2.) The Young Adult section is filled with trashy vampire novels. Thanks a lot Twilight. I realize that books are prone to trends just like everything else, and the YA section especially so, but it's so disturbing when the cover of every book aimed at teenagers has a trashy looking girl with blood dripping down her lip. It made me miss the days when Harry Potter was king and every book had a wide-eyed wizard on the front.

3.) They didn't even have the book I came for. Well, they had it in paperback but all the rest of my books in that series are hardcover and I can't have mismatched books. I have standards to uphold. I don't know why this would make a difference since halfway through the series the publisher changed the entire style and size of the books so they're already mismatched (Don't get me started on this. Let's just say I'm up in arms about it and several angry letters have been written and I may take this bitterness to the grave.)

I ended up leaving with the latest David Sedaris book (you can't go wrong there) and an Elvis Costello cd and some cute note cards.

Speaking of which, who wants to be my pen pal? I was putting away said note cards and noticed that my drawer was getting too full and that maybe I should start using some of that cute stationary instead of just buying new stuff. I'm sensing a Stationary Buying Moratorium coming on.

Monday, October 5, 2009

Pass the Tissue

Things I watched this weekend that made me cry:

1.) General Conference. Several times.

2.) To Kill a Mockingbird. Oh, how I weep through this movie. When Walter Cunningham comes for dinner; when the reverend says, "Miss Jean Louise, stand up. You're father's passing," as Atticus leaves the courtroom; when Scout sees Boo Radley behind the door. I curl into the fetal position and sob.

3.) The Simon Bolivar Youth Orchestra. This is slightly embarrassing but it should give you a greater understanding of what makes me cry - that is, everything. Including great music. There was a concert on Ovations TV and at one point I was just so entranced by how excited they were when they played that I welled up. Because I'm an enormous baby. Here's their finale.

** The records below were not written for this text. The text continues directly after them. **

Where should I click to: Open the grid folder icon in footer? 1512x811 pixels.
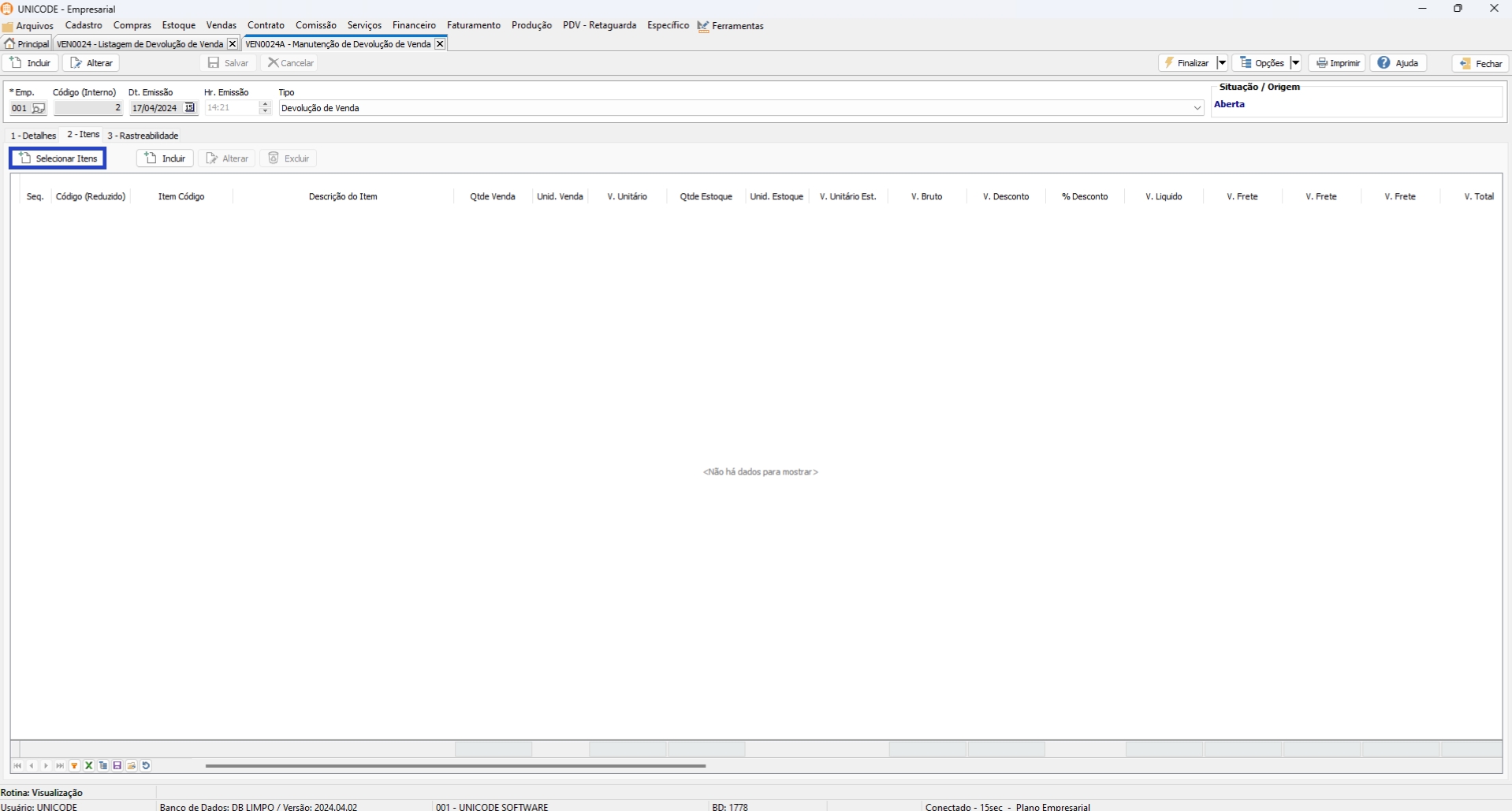pos(132,766)
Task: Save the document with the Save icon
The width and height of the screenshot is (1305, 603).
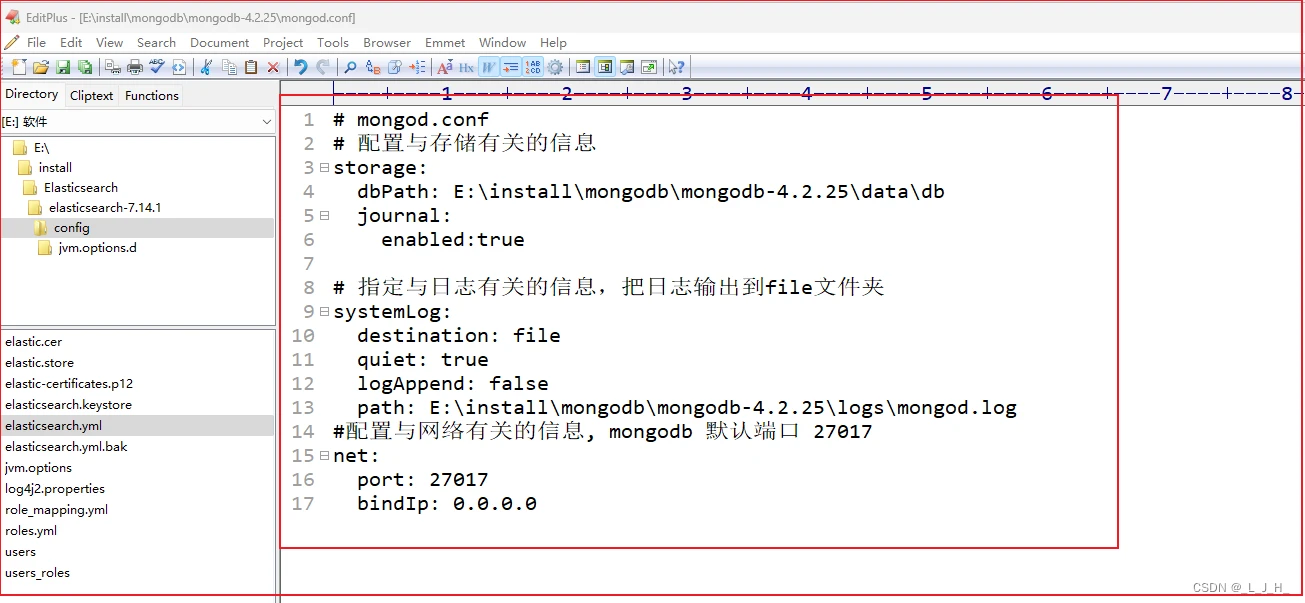Action: point(63,67)
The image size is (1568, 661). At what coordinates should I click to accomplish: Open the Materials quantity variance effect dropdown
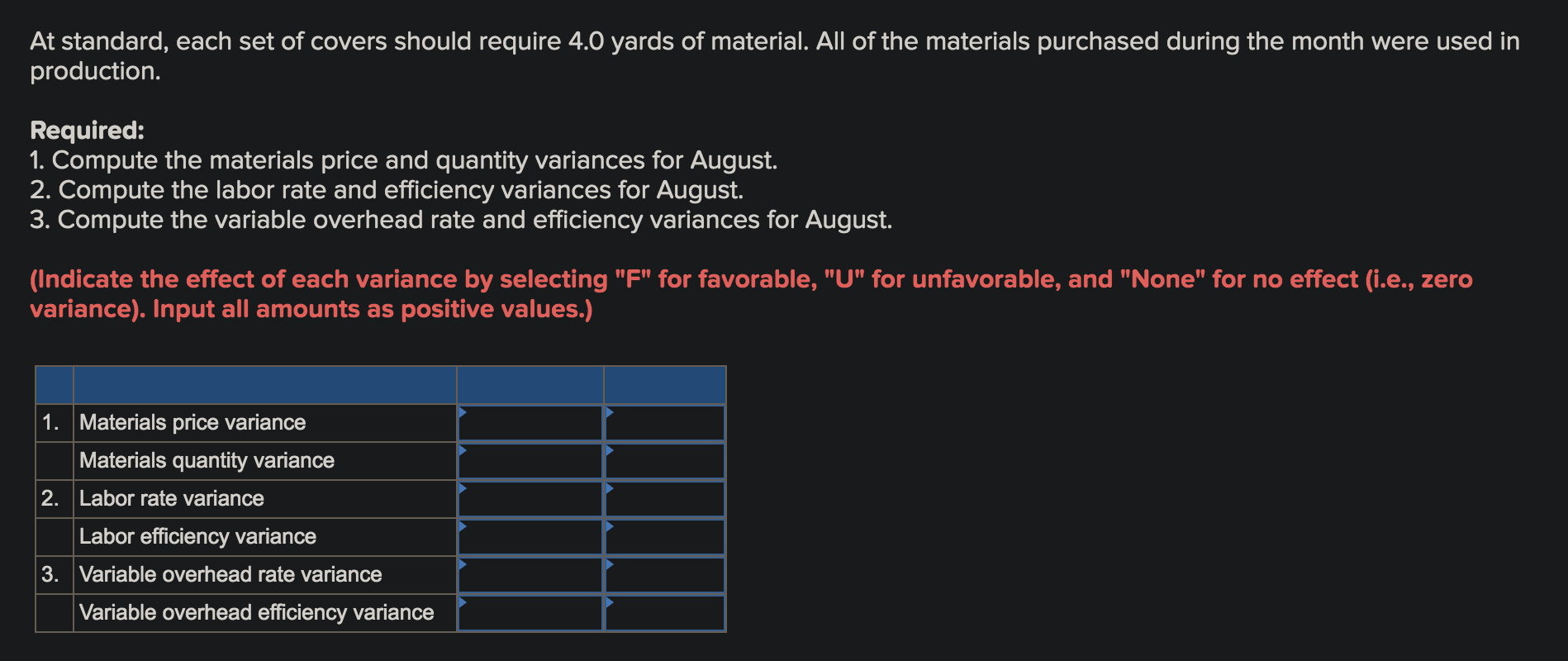(665, 460)
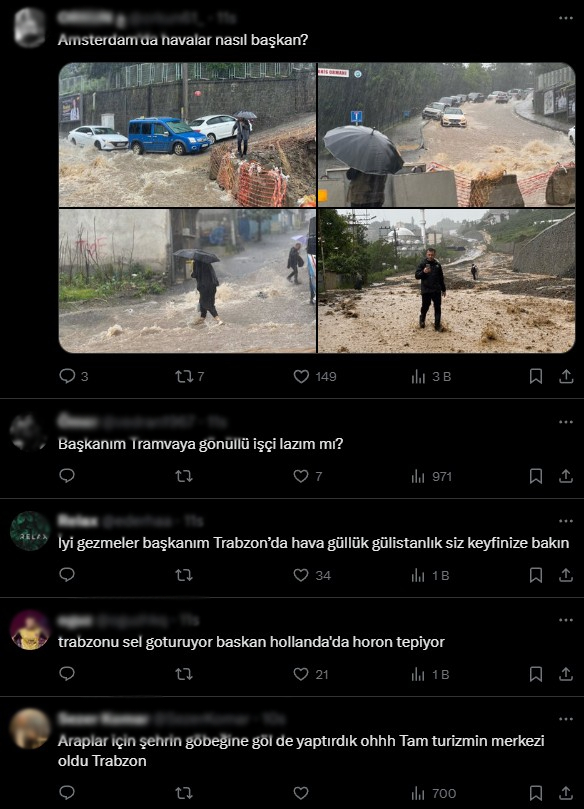Retweet the 'İyi gezmeler başkanım' tweet
584x809 pixels.
click(x=184, y=575)
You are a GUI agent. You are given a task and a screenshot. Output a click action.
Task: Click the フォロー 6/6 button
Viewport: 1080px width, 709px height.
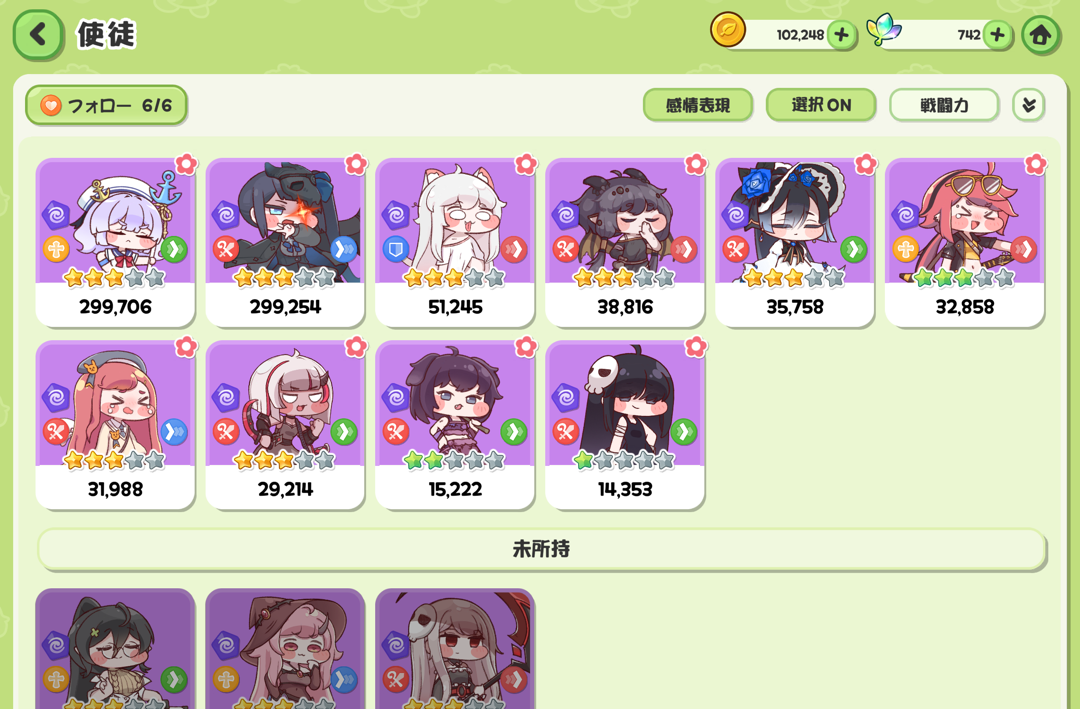tap(106, 105)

4.) The Dodgers winning their division. Finally. Okay, I didn't actually cry over this, but I did jump up and down a bit. Let's all do a collective "hands-in" for them on three. One, Two, Three, GOOOOOOOOOOOOOOOOOO DODGERS!

Friday, October 2, 2009

If Tim Gunn says it, you must obey!

Did you hear what Tim Gunn said last night when one of the contestants on Project Runway said he was going to make leggings?

"Ugh. Leggings. Don't get me started."

I could not agree with you more, Tim.

Thursday, October 1, 2009

Wise Woman of the Forest

It's such a beautiful day that I decided to eat my lunch in the park, under a tree, with the Santa Ana winds blowing. When I got back to the office I walked past the mirror and noticed I had a tree branch in my hair. So I looked over my shoulder and there were several bits of tree bark stuck to my sweater.

I wonder if Stacy & Clinton on "What Not to Wear" could help. Maybe start up a show called, "How Not to Look Like a Hobo."